The World Bank has affirmed its forecast of 5.5% expansion of the Ghanaian economy in 2022, higher than Sub Saharan Africa average of 3.6%.

According to its latest Africa Pulse Report, ahead of the International Monetary Fund/World Bank Spring Meetings, the Bretton Wood institution however expressed worry about the country’s debt sustainability problems, which it described could erode gains going forward.

The World Bank said higher commodity prices are projected to support both recovery in the extractive sectors and boost exports and fiscal revenues. This will help ease some pandemic induced fiscal pressures and external financing needs.

However, it added that the moderate performance of economic growth reflects debt management problems that are still looming on the economy, with few prospects for improvement.

“In Ghana, the economy is projected to pick up pace in 2022, growing by 5.5%, then slowing gradually to 5% in 2024, lower than the pre-pandemic average growth, which was around 7%. This moderate performance reflects debt management problems that are still looming on the economy, with few prospects for improvement.”

“Additionally, Ghana, Ethiopia, Malawi, and Mozambique fell short of replicating the success of most non-resource-rich countries in part because of elevated debt levels, and in some cases insecurity. In Ghana and Malawi, the disappointing performance underscores the poor management of public finances and, the need for significant growth enhancing reforms”, it said.

The Bretton Wood institution also commented on the Electronic Transaction Levy (E-levy) whose implementation will take off from May 1st, 2022. It said though the tax is expected to increase the tax base by generating about $1.1 billion in revenue, these efforts are not enough to address the country’s debt sustainability problems.

“To return to its pre-pandemic consolidation trajectory, the Government of Ghana proposed reforms that promote fiscal and debt sustainability. After resistance from the opposition, the Parliament approved the E-levy tax of 1.5% on digital transactions. The proposed tax is expected to increase the tax base by generating US$1.1 billion in revenue in 2022. Nevertheless, these efforts are not enough to address the country’s debt sustainability problems”.

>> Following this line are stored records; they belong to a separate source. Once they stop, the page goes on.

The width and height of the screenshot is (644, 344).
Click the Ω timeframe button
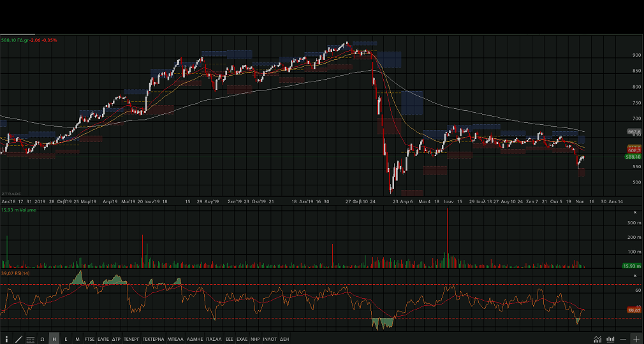click(x=42, y=340)
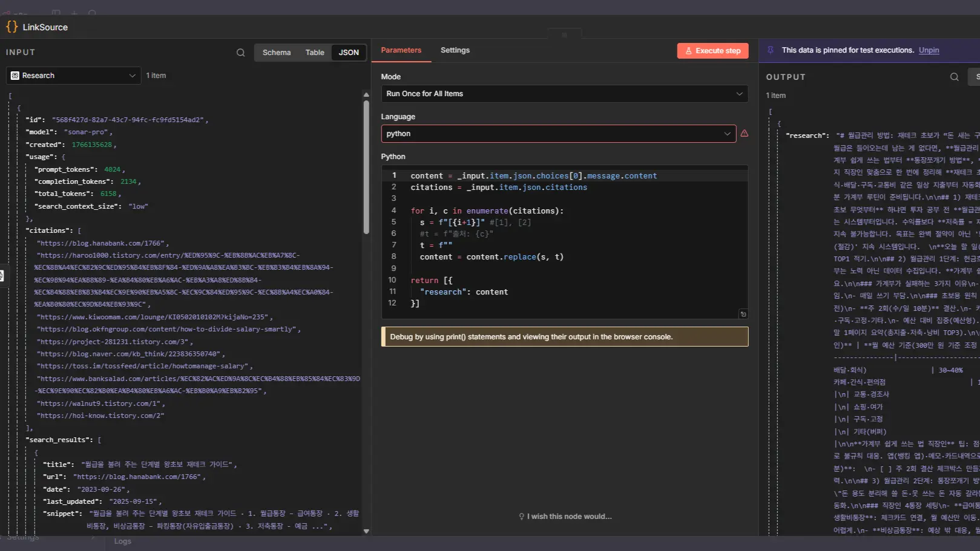This screenshot has width=980, height=551.
Task: Switch input view to Schema
Action: click(277, 53)
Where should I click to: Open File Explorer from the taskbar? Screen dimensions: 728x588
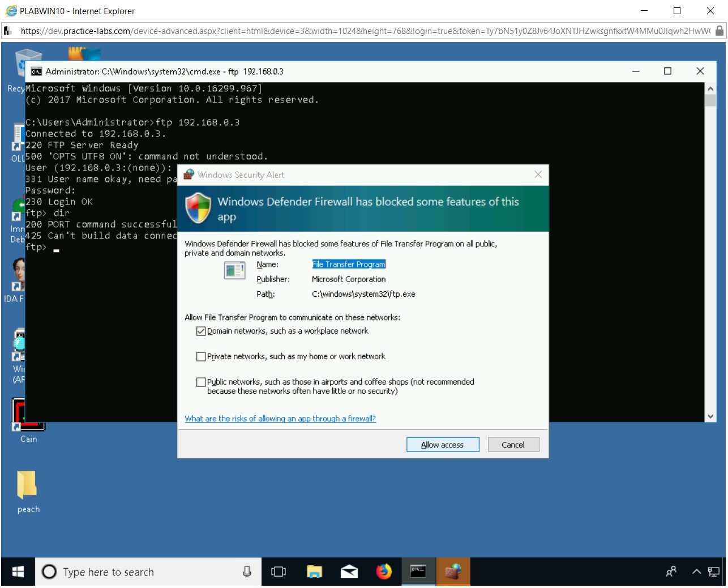[315, 572]
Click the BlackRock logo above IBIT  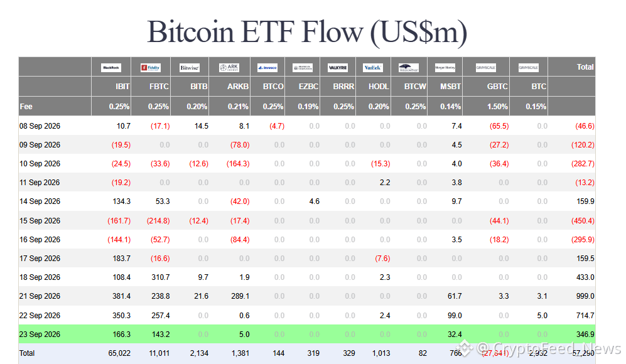111,68
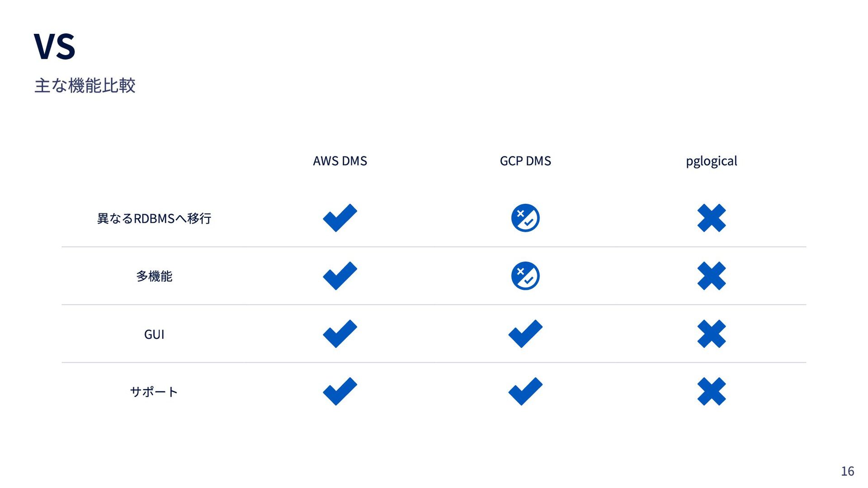
Task: Click the GCP DMS checkmark in サポート row
Action: 525,391
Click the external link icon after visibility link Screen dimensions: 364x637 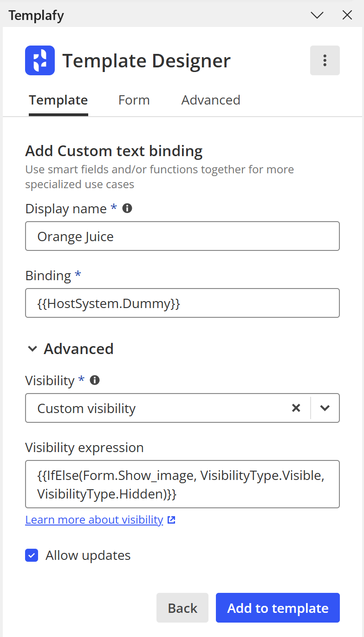point(171,519)
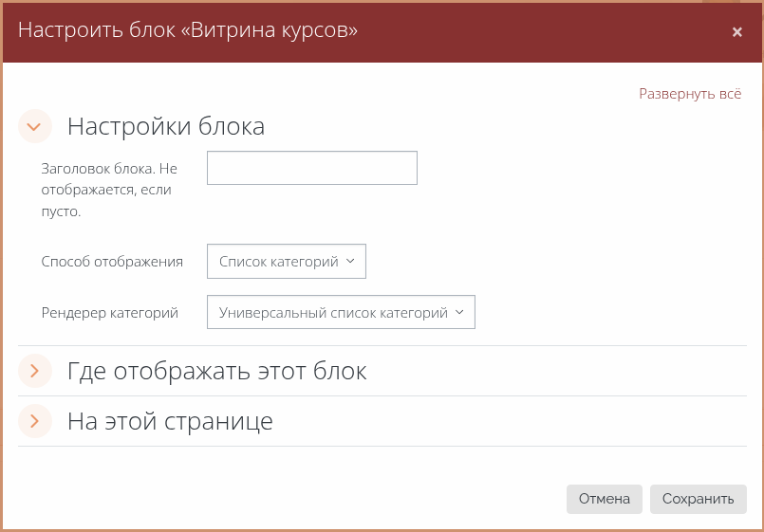Click arrow beside «Список категорий»
Image resolution: width=764 pixels, height=532 pixels.
tap(351, 262)
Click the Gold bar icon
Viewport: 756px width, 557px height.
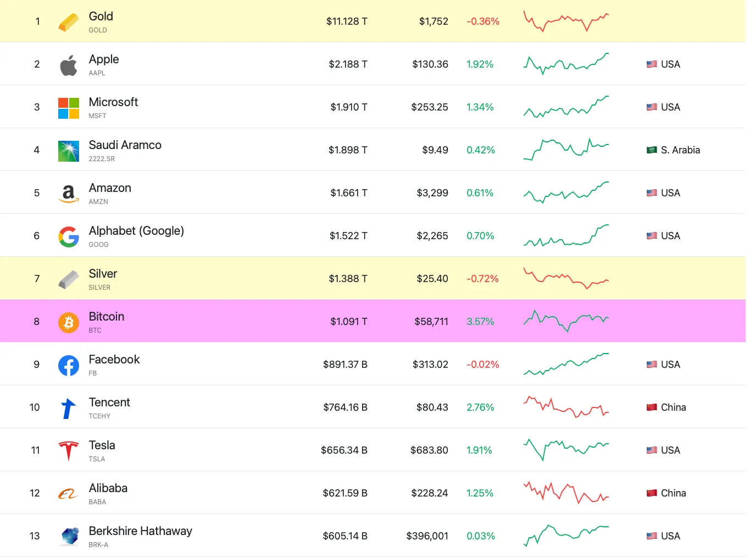click(x=69, y=22)
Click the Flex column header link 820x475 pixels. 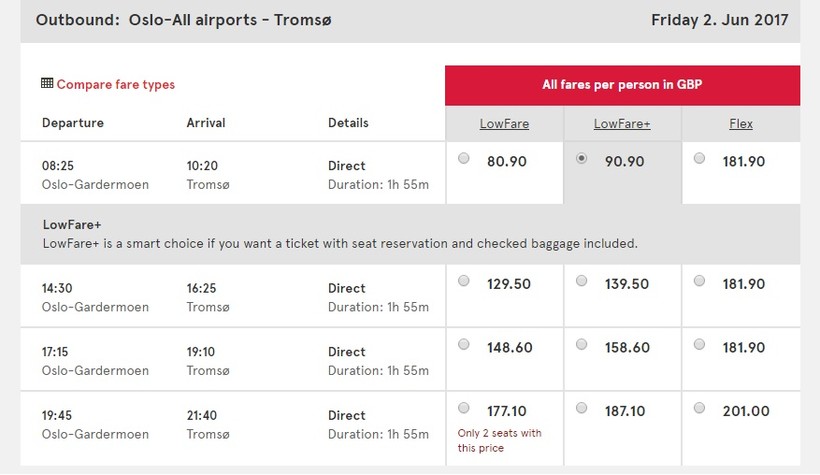click(x=740, y=124)
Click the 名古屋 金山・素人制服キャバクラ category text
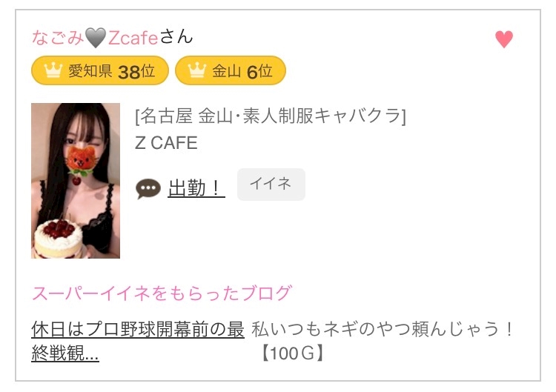This screenshot has width=556, height=392. click(x=270, y=116)
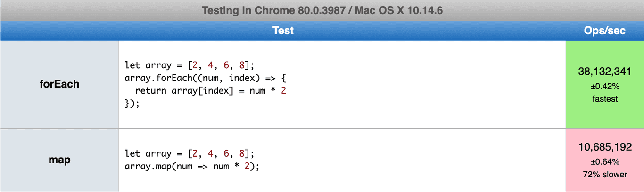Click the array.map code line

pos(192,166)
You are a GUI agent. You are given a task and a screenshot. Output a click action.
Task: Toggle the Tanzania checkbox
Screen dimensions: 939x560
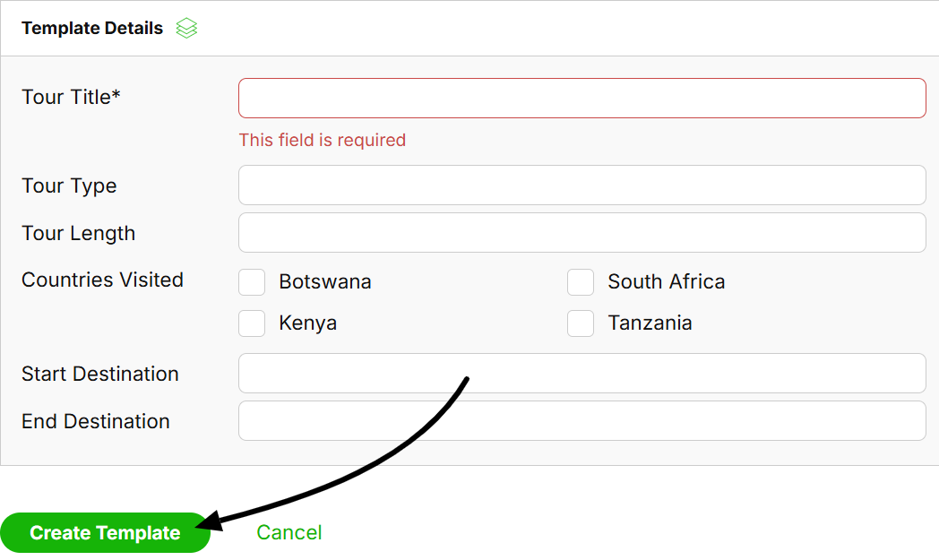click(x=581, y=323)
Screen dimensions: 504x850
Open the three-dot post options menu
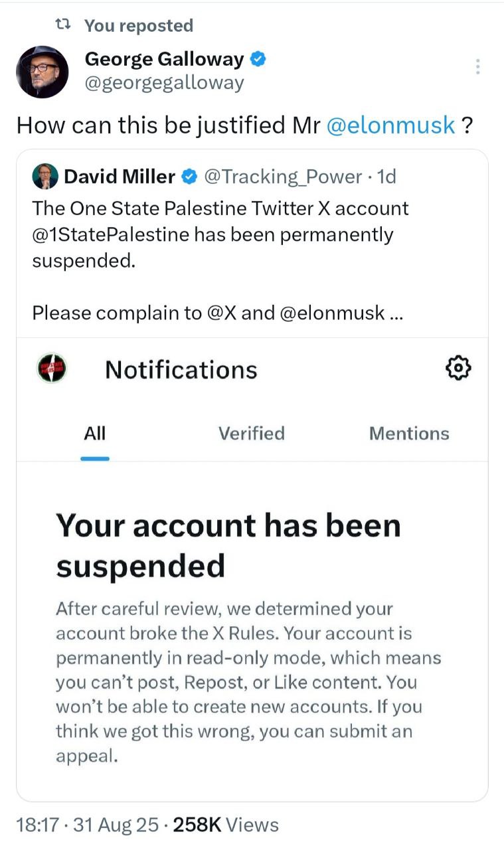477,66
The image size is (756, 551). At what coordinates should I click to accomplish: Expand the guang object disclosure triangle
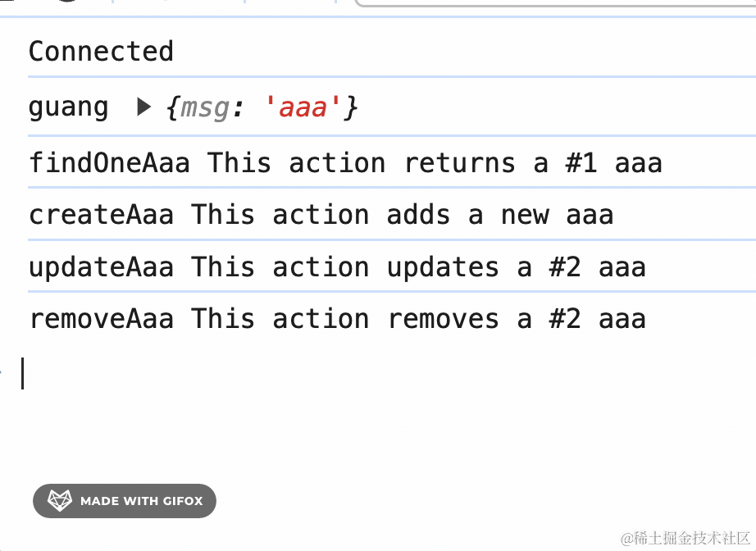(x=144, y=107)
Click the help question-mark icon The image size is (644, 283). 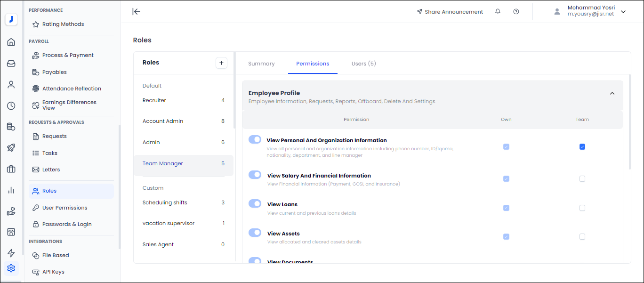pyautogui.click(x=516, y=11)
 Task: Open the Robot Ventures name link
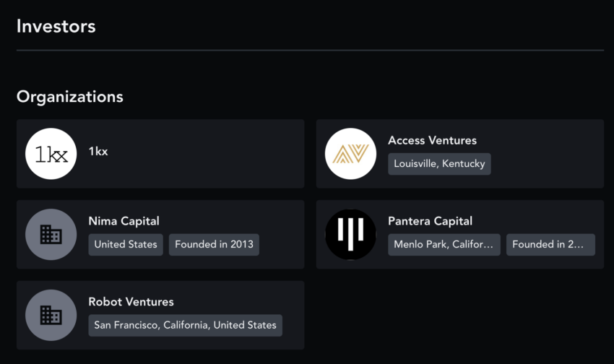131,302
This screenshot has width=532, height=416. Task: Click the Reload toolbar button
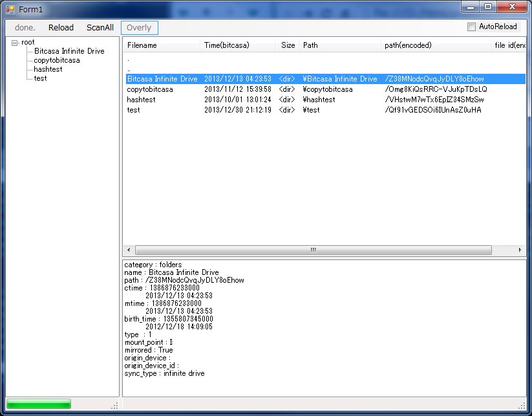(x=61, y=28)
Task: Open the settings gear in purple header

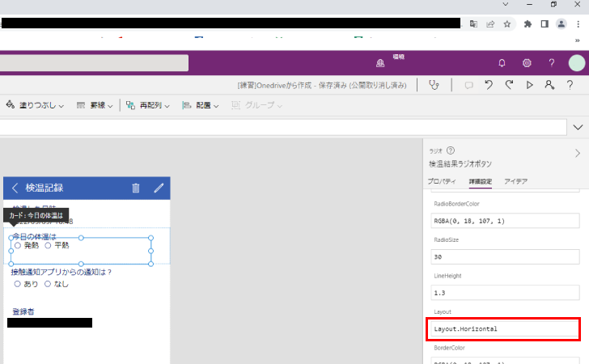Action: tap(527, 63)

Again, it said revenue from the mining sector remains weak, while pressing needs for government support continue to weigh on public finance.

Growth in Sub-Saharan Africa to decline to 3.6%

Growth in Sub-Saharan Africa is projected to decelerate from 4% in 2021 to 3.6% in 2022.

It is also estimated at 3.9% and 4.2% in 2023 and 2024, respectively.

The growth deceleration in 2022, the World Bank, said reflects several short-term headwinds, including the slowdown in the global economy particularly in the United States and China, lingering effects of the coronavirus pandemic, elevated inflation, rising financial risks owing to high public debts reaching unsustainable levels, continued supply disruptions, and the war in Ukraine.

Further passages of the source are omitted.